Knowledge-intensive natural language processing (KI-NLP) is how Google Search or Wikipedia fetches answers to our questions. AI models in them dig through an archive of information to give us relevant search results. However, there are several limitations to the current KI-NLP landscape. 

KI-NLP architectures depend on black-box search engines to hunt for information from the knowledge web. In the process, relevant information can be missed as the search engine algorithms can rank it too low in the results. Also, in the case of Wikipedia searches, often, the online encyclopedia doesn’t capture all the knowledge available on the web related to a particular topic, and with its continuous growth, it has become a challenge to verify citations and other biases. 

Meta’s Sphere

Meta came up with the first white-box search solution, Sphere, which uses open web data as the source of knowledge. Meta believes that Sphere’s white-box knowledge base has significantly more data and sources to match for verification than a typical black-box knowledge source. Thus, it can provide useful information that they cannot. 

Source: The Web Is your Oyster

The idea was to create more intelligent AI systems that could leverage real-world knowledge in a better manner. Sphere has surpassed the Knowledge Intensive Language Tasks benchmark, implying it can help AI researchers to build models that can leverage real-world knowledge to accomplish multiple tasks.

Sphere represents the effort of Meta to enable AI researchers to experiment with building KI-NLP models. Meta believes Sphere will help researchers train retrievers to handle a wider range of documents and prepare automatic systems to deal with issues like misinformation and incoherent text. The models thus created could help in the real world to tackle harmful content. It also holds the potential to enhance digital literacy and critical thinking skills. 

How Meta seeks to challenge Google with Sphere

Shortly after Meta released Sphere, discussions started doing the rounds that Meta is seeking to challenge Google. 

“MetaAI introduces white-box search. By open-sourcing Sphere, its web scale corpus. Directly challenges Google,” posted Prithivi Damodaran, an ML consultant at Donkey Stereotype. 

With Sphere, Meta is trying to address the problem of the most-relevant source related to the surfer’s query or topic. At a time when search engine optimisation is widely used to rank information resources easily, what appears higher in search results might not be the most relevant source for the surfer. In fact, Google Search is notorious for its search results. There have been numerous complaints by users about Google Search results being wrong and irrelevant. Many times, the initial results pertain to ads or information not even remotely related to the query. Sphere seeks to solve this issue.

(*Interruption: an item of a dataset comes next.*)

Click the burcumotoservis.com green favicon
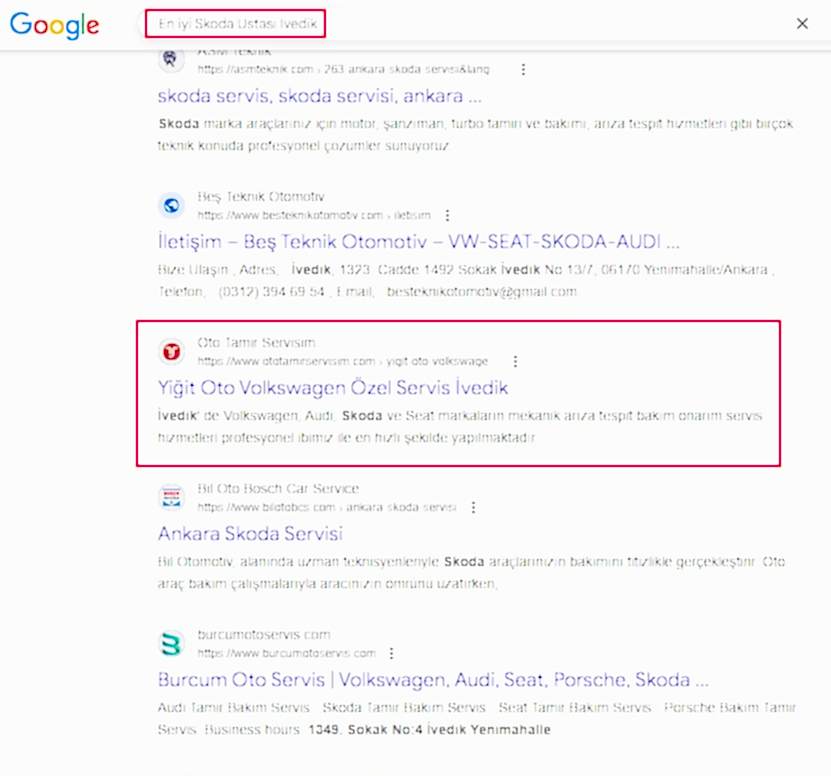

Another way Meta is trying to outdo Google with Sphere is by open sourcing it. Big Tech companies like Google have been often criticised for being opaque with their ML research. They do not give out any information on how such models were created or what data was applied leading to the AI replication crisis. 

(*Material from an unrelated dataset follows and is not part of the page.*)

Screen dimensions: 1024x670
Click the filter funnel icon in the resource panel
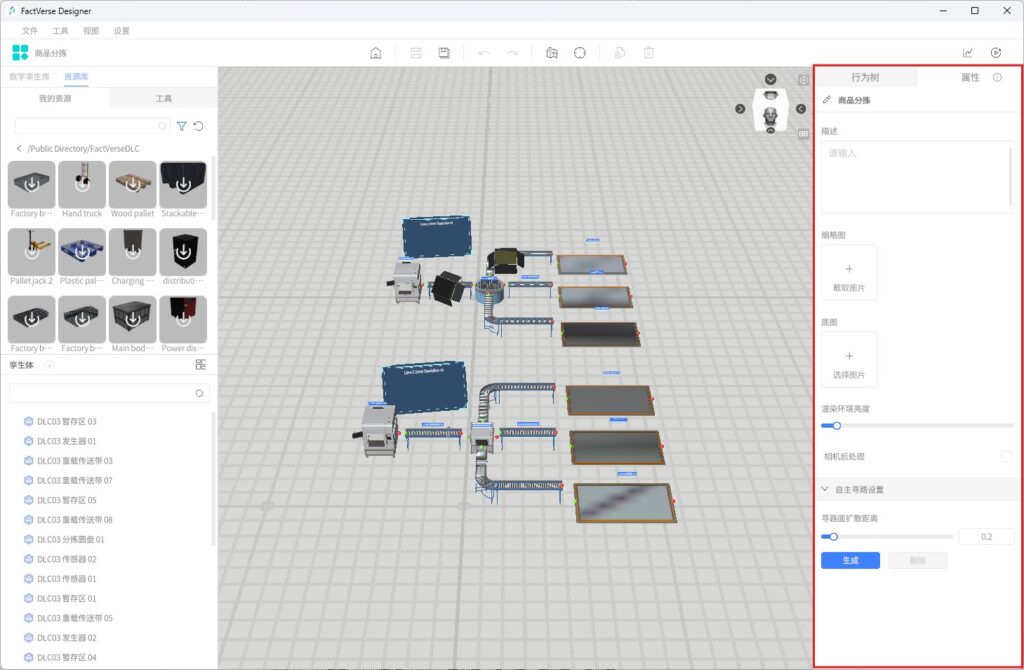[x=181, y=126]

Replication crisis is indeed a big issue as it can lead to several other problems. If an AI research team does not put out any information regarding its AI model, the larger community doesn’t get to know if it is using a biased dataset to train the model. Suddenly, it produces biased results when introduced to the real world. Take the case of Google Vision Cloud, which labelled the image of a dark-skinned individual holding a thermometer as a “gun” while a similar image with a light-skinned individual was as an “electronic device”.

Future trajectory

Whether Sphere pans out the way Meta wants it to, is a matter of time. However, Meta’s work on a web-scale corpus like Sphere shows the potential that harnessing the vast textual resources available online today through white-box retrieval may be the next big breakthrough in NLP

Nonetheless, problems exist. One of the key problems that Meta plans to address is with regard to the quality of retrieved information. NLP models should be able to assess the quality of the retrieved documents, handle duplicates, detect potential false claims and contradictions, prioritise more trustworthy sources and refrain from providing the answer if no sufficiently good evidence exists in the corpus.